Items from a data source
━━━━━━
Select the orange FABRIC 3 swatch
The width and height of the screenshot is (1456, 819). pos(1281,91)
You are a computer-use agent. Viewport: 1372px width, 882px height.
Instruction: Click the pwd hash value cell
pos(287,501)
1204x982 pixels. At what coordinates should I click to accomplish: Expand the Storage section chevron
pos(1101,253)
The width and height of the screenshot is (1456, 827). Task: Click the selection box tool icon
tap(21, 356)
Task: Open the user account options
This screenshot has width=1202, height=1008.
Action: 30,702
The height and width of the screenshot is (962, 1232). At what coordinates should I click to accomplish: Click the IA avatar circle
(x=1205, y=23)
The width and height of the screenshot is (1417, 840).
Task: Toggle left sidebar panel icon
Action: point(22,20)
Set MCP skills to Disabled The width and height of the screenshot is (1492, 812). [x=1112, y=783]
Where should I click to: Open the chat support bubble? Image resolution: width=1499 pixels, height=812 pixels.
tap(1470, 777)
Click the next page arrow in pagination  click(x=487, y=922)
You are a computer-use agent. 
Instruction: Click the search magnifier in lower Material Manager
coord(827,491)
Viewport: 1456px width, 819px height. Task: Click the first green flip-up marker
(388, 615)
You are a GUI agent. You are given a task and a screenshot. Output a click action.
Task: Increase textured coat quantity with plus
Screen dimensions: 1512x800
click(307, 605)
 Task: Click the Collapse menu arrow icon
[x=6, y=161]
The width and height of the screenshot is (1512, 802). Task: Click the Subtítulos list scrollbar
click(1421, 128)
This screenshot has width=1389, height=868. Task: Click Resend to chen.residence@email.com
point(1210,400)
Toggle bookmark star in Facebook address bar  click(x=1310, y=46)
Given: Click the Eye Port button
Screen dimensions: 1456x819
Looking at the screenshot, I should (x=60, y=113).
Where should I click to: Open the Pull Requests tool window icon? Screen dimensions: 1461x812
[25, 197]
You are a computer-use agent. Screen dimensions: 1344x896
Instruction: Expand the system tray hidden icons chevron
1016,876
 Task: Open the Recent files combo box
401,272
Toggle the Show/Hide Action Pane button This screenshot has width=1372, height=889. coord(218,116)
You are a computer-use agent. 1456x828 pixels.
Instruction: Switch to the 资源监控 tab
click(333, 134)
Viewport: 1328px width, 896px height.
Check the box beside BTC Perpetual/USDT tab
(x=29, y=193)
━━━━━━
> _Work required_
Nothing but the lines from the first line of the data through the line with "You are a computer-use agent. 1456x828" should be returned, exactly as they appear, both ends included.

> _Written reply_
Select the orange FABRIC 3 swatch
The width and height of the screenshot is (1456, 819). pos(1281,91)
You are a computer-use agent. Viewport: 1372px width, 882px height.
Instruction: Click the pwd hash value cell
pos(287,501)
1204x982 pixels. At what coordinates should I click to accomplish: Expand the Storage section chevron
pos(1101,253)
The width and height of the screenshot is (1456, 827). Task: Click the selection box tool icon
tap(21, 356)
Task: Open the user account options
This screenshot has width=1202, height=1008.
Action: 30,702
The height and width of the screenshot is (962, 1232). At what coordinates should I click to accomplish: Click the IA avatar circle
(x=1205, y=23)
The width and height of the screenshot is (1417, 840).
Task: Toggle left sidebar panel icon
Action: point(22,20)
Set MCP skills to Disabled The width and height of the screenshot is (1492, 812). [x=1112, y=783]
Where should I click to: Open the chat support bubble? Image resolution: width=1499 pixels, height=812 pixels.
tap(1470, 777)
Click the next page arrow in pagination  click(x=487, y=922)
You are a computer-use agent. 
Instruction: Click the search magnifier in lower Material Manager
coord(827,491)
Viewport: 1456px width, 819px height. Task: Click the first green flip-up marker
(388, 615)
You are a GUI agent. You are given a task and a screenshot. Output a click action.
Task: Increase textured coat quantity with plus
Screen dimensions: 1512x800
click(307, 605)
 Task: Click the Collapse menu arrow icon
[x=6, y=161]
The width and height of the screenshot is (1512, 802). Task: Click the Subtítulos list scrollbar
click(1421, 128)
This screenshot has width=1389, height=868. Task: Click Resend to chen.residence@email.com
point(1210,400)
Toggle bookmark star in Facebook address bar  click(x=1310, y=46)
Given: Click the Eye Port button
Screen dimensions: 1456x819
Looking at the screenshot, I should (x=60, y=113).
Where should I click to: Open the Pull Requests tool window icon? Screen dimensions: 1461x812
[25, 197]
You are a computer-use agent. Screen dimensions: 1344x896
Instruction: Expand the system tray hidden icons chevron
1016,876
 Task: Open the Recent files combo box
401,272
Toggle the Show/Hide Action Pane button This screenshot has width=1372, height=889. coord(218,116)
You are a computer-use agent. 1456x828 pixels.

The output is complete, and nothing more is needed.